New Lit on the Block: Folly Journal

Published on NewPages on February 12, 2025

New Lit on the Block: Folly Journal

Many would agree it’s an act of utter folly to start up a traditional print literary journal in this day and age, let alone a ‘high end, coffee table’ production, so the name, Folly Journal, certainly seems apt for this print-only literary publication featuring cultural commentary, creative writing, essays, poetry, and “carefully curated scandal.” Trying, as Founder and Editor in Chief Emily Makere Broadmore says, to be “lightish, ornamental, and intriguing. Each issue documents our cultural moment in all its messy, magnificent glory in an inviting and accessible magazine format.”

Published annually with a November release, the publication is generous at around one-hundred pages, “but it feels like something you can dip in and out of and take away on holiday to enjoy flicking through on the beach,” Broadmore assures. Currently available in print only, Folly Journal is stocked in selected independent bookstores, luxury hotels, and cultural institutions.

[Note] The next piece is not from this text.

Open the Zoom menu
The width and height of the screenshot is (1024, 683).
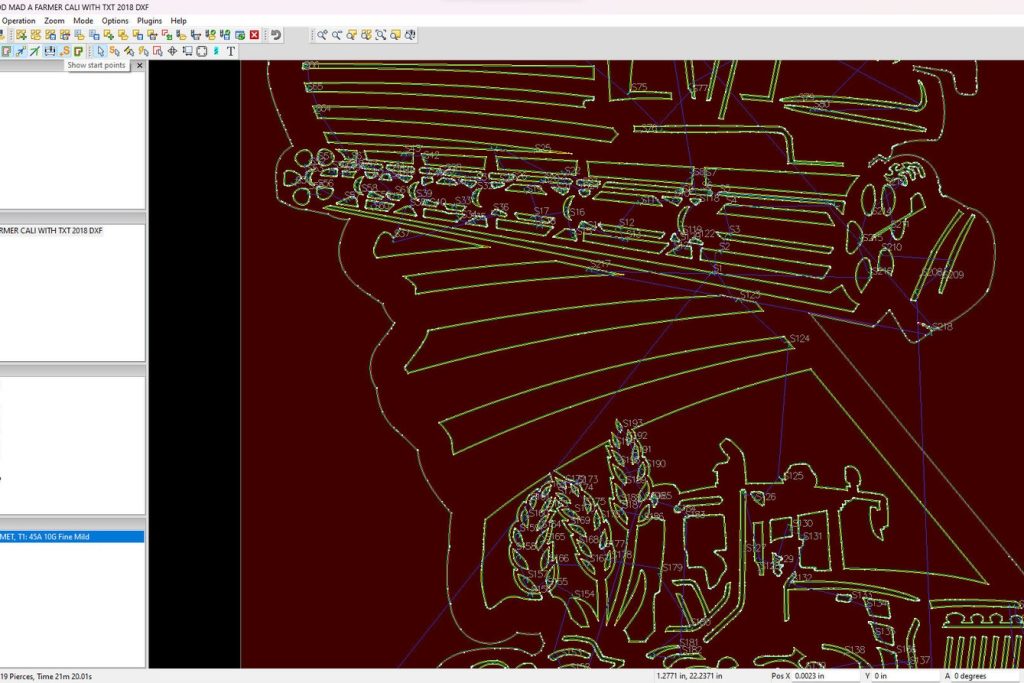click(x=54, y=20)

It is also available for purchase online by single issue or subscription.

Beautiful Conversations

While folly can mean a ‘lack of good sense or foolishness,’ something costly and ornamental with no practical purpose, Broadmore takes a different tact on their name, “We are creating high art, not highbrow literature. It’s a beautiful product, full of beautiful, fantastic writing. It is an utter folly. However, we are creating something quite special. We saw a gap between high art and good fun stories, between cultural commentary and the conversations happening after gallery openings, and an opportunity to create a high-end publication that publishes writers from around the globe. We are more of a coffee table book or magazine than a literary journal. People actually read us, gift us, and take us on holiday. What other literary journal is stocked in the rooms of luxury hotels?”

Behind the scenes, Broadmore [pictured] is supported by a managing editor and an assistant editor, with submissions opening mid-January through to late May using the Submittable platform. “All submissions are reviewed by our editorial and reading team,” Broadmore explains, “with equal parts rigorous standards and questionable intentions. We believe in swift responses because suspense should be saved for the stories themselves.” Response time for those whose work won’t be longlisted is a matter of weeks, while longlisted writers are whittled down in the final month of the reading period.”

Broadmore adds, “While we don’t provide detailed feedback, we do work closely to support writers whose stories we believe in, wrapping editing support around them. Many writers we work with will become published in a later issue. We also offer paid feedback and other support that submitters can choose.”

To celebrate the publication’s annual launch, Folly Journal hosts an all-night rave in Wellington City, New Zealand. Apparently a not-to-be-missed event, as Broadmore shares, “Contributors have been known to fly in for the party!”

Encapsulating Truths for Readers

For readers taking a stroll through an issue of Folly Journal, Broadmore promises, “A Folly story will surprise you, it will be a bit sexy or provocative. But most importantly it tells the truth and encapsulates New Zealand, and the world, at this exact moment in time. We have been described as ‘strange’ by ReadingRoom’s Steve Braunias, in the same review that he said we contained some of the best writing he had read all year.

Folly Journal publishes international award-winning writers alongside newbies who have never written anything, let alone been published, while chronicling what happened to a top broadcasters underpants after a one night stand twenty years ago. We are part literary journal, part Victorian gossip rag, created by a group of New Zealanders who drink too much absinthe.
“Last year’s short story from Berlin-based New Zealander George Titheridge had reviewer Steve Braunias’s spluttering into his coffee after the protagonist had eight orgasms with her love interest. This year everyone has been intrigued by the dark romance of New Yorker Melissa de Costa Brown, who took out the Folly Prize. Equally, the 2024 issue documented the pre-social media dating escapades of journalist Emma Gilkison and NZ broadcaster Guyon Espiner in a strange account of their friendship twenty years ago.”

Up From Here

Folly Journal has already established a record, as Broadmore notes, “We sell more copies of Folly than any other literary journal we know of overseas, based on conversations we have had with editors. We send a lot offshore, so are currently looking for suitable international distribution channels and bookstores to save our readers postage fees from New Zealand. We are also growing the Folly Social Club, developing our writers’ community, and continuing to document New Zealand’s cultural moment with equal parts sophistication and scandal.
And just how does it feel to sell out faster than any other literary journal in New Zealand? “Like vindication,” Broadmore asserts, “wrapped in victory wrapped in very good trouble and a lot of absinthe.”

For a publication as bold and beautiful as Folly Journal, such attitudes of achievement seem appropriate, though Broadmore hopes readers find their own sense of being wrapped in a literary journal that takes the work seriously without taking itself seriously, with the occasional – or more frequent – astonishment: “I can’t believe they published that story about [REDACTED].”

“Print isn’t dead;” Broadmore concludes, sharing the greatest lesson learned in creating Folly Journal, “it was just waiting for the right kind of trouble. Also, breast milk cocktails at launch parties create more cultural discourse than expected.”